::: INFORMATION PROVIDED :::

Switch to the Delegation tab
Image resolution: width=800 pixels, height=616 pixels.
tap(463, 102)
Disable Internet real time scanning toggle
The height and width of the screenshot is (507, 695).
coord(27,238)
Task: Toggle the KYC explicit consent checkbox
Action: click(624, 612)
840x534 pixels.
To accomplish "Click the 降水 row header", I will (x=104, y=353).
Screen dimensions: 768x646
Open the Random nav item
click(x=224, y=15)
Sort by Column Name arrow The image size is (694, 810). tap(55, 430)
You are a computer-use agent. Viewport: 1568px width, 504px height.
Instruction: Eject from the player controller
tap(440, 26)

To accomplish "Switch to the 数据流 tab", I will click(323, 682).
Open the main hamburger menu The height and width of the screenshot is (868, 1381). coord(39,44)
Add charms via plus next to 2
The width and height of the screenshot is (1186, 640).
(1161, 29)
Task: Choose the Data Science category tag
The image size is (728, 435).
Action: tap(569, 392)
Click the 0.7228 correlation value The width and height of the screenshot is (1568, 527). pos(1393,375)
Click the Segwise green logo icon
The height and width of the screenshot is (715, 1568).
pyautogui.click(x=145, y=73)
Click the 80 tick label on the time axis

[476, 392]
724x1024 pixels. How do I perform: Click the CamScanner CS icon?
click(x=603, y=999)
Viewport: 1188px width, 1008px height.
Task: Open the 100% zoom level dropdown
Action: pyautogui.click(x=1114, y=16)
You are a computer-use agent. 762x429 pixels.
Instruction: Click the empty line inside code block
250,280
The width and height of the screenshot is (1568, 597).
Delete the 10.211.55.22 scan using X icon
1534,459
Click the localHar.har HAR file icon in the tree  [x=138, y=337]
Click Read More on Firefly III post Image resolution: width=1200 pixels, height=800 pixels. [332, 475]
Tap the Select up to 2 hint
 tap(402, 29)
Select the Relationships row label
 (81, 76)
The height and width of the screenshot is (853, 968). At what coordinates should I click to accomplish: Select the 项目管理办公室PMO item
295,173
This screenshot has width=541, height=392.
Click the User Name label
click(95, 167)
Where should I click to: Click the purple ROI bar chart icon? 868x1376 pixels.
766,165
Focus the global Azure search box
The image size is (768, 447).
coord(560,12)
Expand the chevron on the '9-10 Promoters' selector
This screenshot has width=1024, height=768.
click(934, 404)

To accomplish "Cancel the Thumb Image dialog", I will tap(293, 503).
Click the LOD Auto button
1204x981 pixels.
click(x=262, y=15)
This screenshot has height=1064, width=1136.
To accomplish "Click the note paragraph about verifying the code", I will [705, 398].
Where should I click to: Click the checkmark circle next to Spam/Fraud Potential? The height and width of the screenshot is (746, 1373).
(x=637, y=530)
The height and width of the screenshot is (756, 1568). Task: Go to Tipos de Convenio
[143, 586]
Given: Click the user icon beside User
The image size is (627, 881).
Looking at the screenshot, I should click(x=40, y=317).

:::

**YOUR INSTRUCTIONS:** The word to look for is "agent"; copy out every line of the entries that holds it.

**COMPLETED TASK:**
You are a computer-use agent. Viewport: 1568px width, 504px height.
You are a computer-use agent. 762x429 pixels.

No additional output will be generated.